**PASSAGE SHOWN**.
◆ ◆ ◆ ◆

If you read the article, that's not what happened.

The warning message was meant to be supplied by default. Boeing though it was supplied by default. The airlines thought they were receiving it.

But they later discovered they had a bug which disabled the warning message unless another feature (an optional luxury feature) was enabled.

This situation is still bad. Boeing should have done something back when they discovered this bug: released a software update, given everyone the optional feature for free, or at the very least notified the pilots.

But it's not "charging for safety features" bad.

◆ ◆ ◆ ◆

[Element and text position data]
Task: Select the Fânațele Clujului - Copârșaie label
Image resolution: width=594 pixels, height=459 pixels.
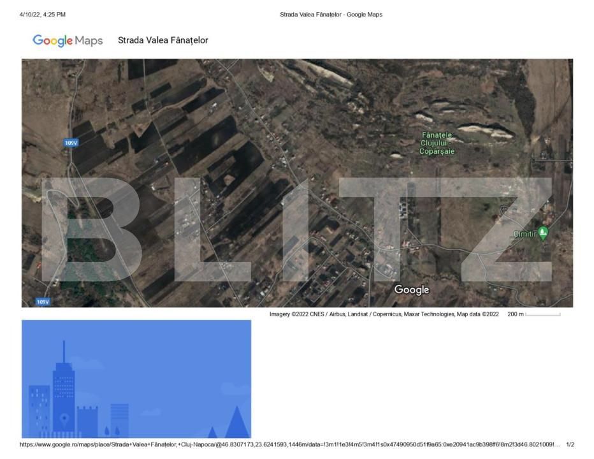Action: click(437, 143)
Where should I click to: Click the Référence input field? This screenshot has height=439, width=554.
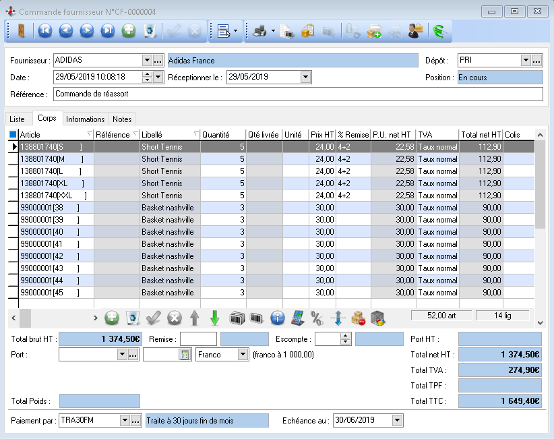(297, 94)
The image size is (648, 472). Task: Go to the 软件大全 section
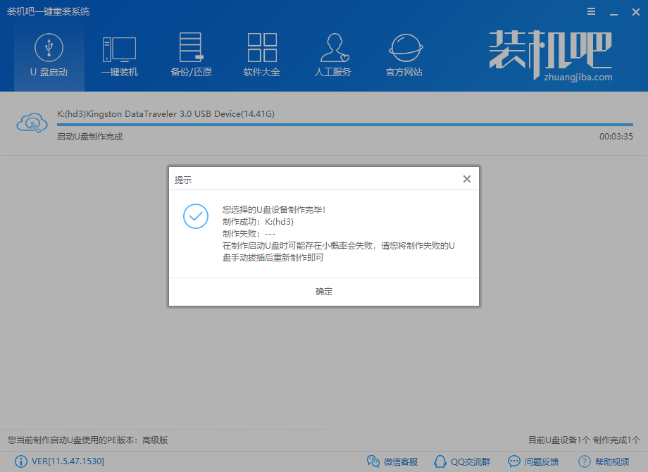click(262, 56)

◆ ◆ ◆ ◆

**PROBLEMS TO SOLVE**.
1. Answer these questions about the comment on the Boeing warning message:
(a) What did the airlines think about the warning message?
(b) Under what condition did the bug leave the warning message enabled?
(c) How was the warning message meant to be supplied?
2. Render this sentence from the Boeing comment into Spanish: "The warning message was meant to be supplied by default."
3. Print everything in the Boeing comment from "The warning message was" down to "notified the pilots.".

**FINAL ANSWERS**.
1.
(a) They thought they were receiving it.
(b) Only when another feature, an optional luxury feature, was enabled.
(c) By default.

2. El mensaje de advertencia debía proporcionarse de forma predeterminada.

3.
The warning message was meant to be supplied by default. Boeing though it was supplied by default. The airlines thought they were receiving it.

But they later discovered they had a bug which disabled the warning message unless another feature (an optional luxury feature) was enabled.

This situation is still bad. Boeing should have done something back when they discovered this bug: released a software update, given everyone the optional feature for free, or at the very least notified the pilots.